No
final do mundo nos encontraremos, com um pouco de sorte, com um sorriso no
rosto. Sempre é muita sorte encontrar um sorriso no rosto quando o mundo acaba.
Mas, se assim for, nosso encontro será diferente dos outros todos de nossas
vidas, porque será definitivo. Nada é definitivo na vida, nada é tão supremo
que corte como um bisturi ou abismos separando dois mundos. Essencialmente o
mundo é um só.
Então,
naquele momento em que nada mais passa a ter importância, eu olhe para você e
pense no que fomos e no que desejamos ter sido.
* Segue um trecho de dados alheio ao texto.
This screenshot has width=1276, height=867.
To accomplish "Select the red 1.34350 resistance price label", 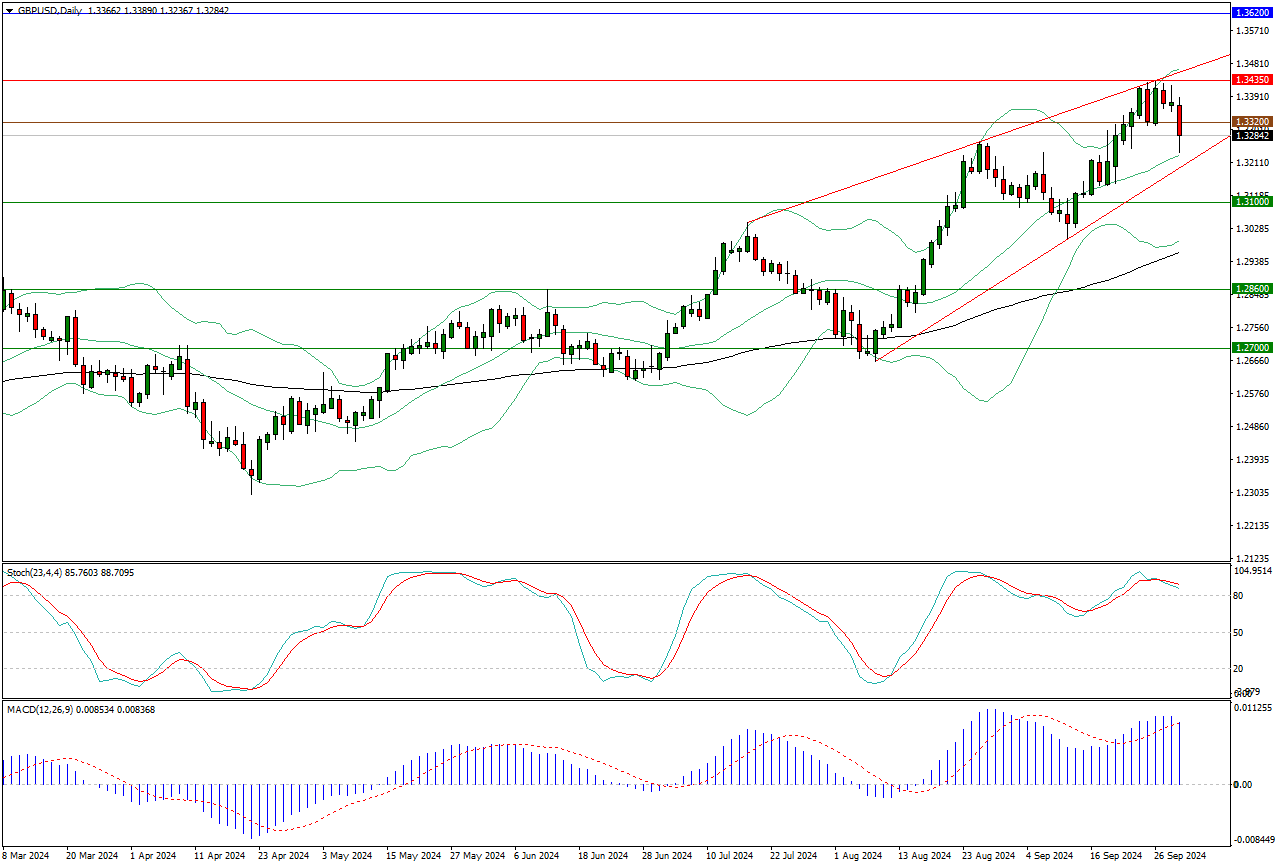I will point(1252,79).
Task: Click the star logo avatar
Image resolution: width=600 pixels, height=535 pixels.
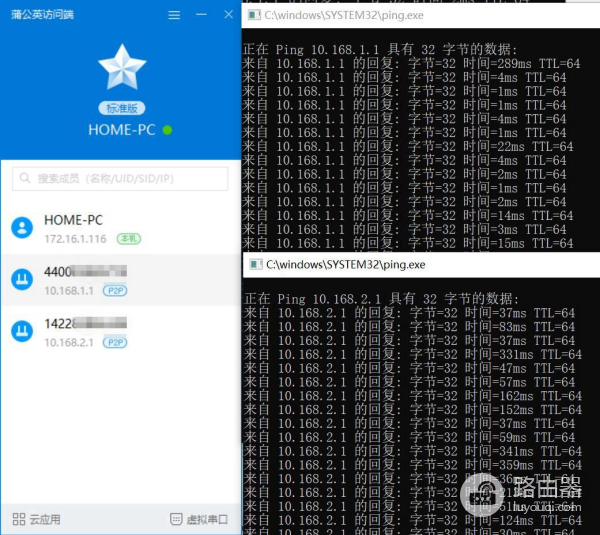Action: click(121, 68)
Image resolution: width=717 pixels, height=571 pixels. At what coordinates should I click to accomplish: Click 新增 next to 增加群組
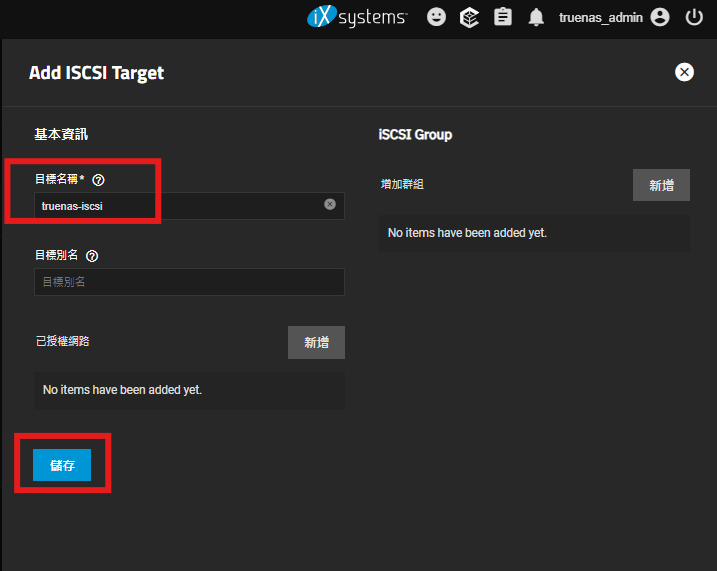(661, 185)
Porque, como um rio, a vida
escorre pelos caminhos possíveis, e despenca pelos impossíveis. Saberei
entender o que fui buscar e o que encontrei, sempre dois tempos nos tempos dos
amantes.
Até
lá, não levarei comigo senão o pó do caminho. Estradas poeirentas no inverno e
lamacentas no verão fazem dessas coisas conosco: marcas arrastadas que
desaparecerão tão logo passe o próximo vento, desses ventos que apagam o gesto
perdido na distância. Ficarão somente as pegadas vislumbradas pelo último olhar
antes de levantar a cabeça e seguir em frente.
Sim.
O mundo há de acabar num derradeiro momento, mas enquanto isso, vou perdendo
meu tempo olhando para as montanhas de manhã quando acordo, ou ouvindo o
farfalhar das folhas umas nas outras, inocentemente. Dá para sentir o aroma das
flores que amanhecem o orvalho da madrugada quando se anda ao lado delas sem
fazer barulho. Elas retribuem com um aceno leve, cúmplice, discreto, muito
simples, quase imperceptível. Eu vim buscar essa vida.
Mas
sabendo que nos encontraremos no final do mundo, ficarei desapercebida de sua
presença nos cotidianos que se intercalarão até lá. Vou riscar com os pés na
terra um pouco da suavidade do momento. Vou me entregar a esses prazeres que
são os dias que escolho não fazer nada ou fazer tudo ou fazer e desfazer. A
vida é uma liberdade que se escolhe nos ciclos que se sucedem.
Sim,
algo ficou de tudo, na verdade, de tudo fica um pouco. Talvez uma poesia
escrita na retina, talvez uma pedra que fique no caminho. Mas nenhuma, nem a
poesia nem a pedra, é quem sou agora, depois de tê-las passado na pele, a
rudeza de uma e a realidade da outra.
No
final, nada tem tanta importância que nos faça parar a estrada ou sentar para
recuperar forças. A força está em seguir em frente, e a deixar-se expor ao sol,
sem medo, com ou sem dor. Eu não gosto da dor de jeito algum, parece inumano,
parece que não é próprio dos neurônios, mas sentir é isso. Quem escolhe viver o
sentido da vida precisa passar pela dor necessariamente. Precisa arranhar as
unhas nas encostas dos barrancos tentando galgar um passo acima, ou tentando
segurar-se para não escorregar. E qual é a verdadeira diferença entre a dor e o
prazer? Um consentimento, talvez.
Se
posso dizer o que farei ao encontrar você no final do mundo, então já fica aqui
o meu recado e não precisaremos nem trocar palavras ou gestos, porque o que
quer que eu aprenda até lá, não importará a mais ninguém, o que quer que eu
mude nesse tempo, é apenas uma escolha minha. Dispo-me de todas as palavras que
permearam nossos encontros, de todas as possibilidades, e também de todos os
acertos e erros.
Assim,
desnuda, deixo nessa beirada da estrada, perto da cerca para não atrapalhar
mais ninguém, deixo seu nome gravado na efemeridade do pó, o último resquício
ainda preso na minha bagagem. Depois, deixo-me levar pela aragem leve feito
pólen indo fertilizar outras flores.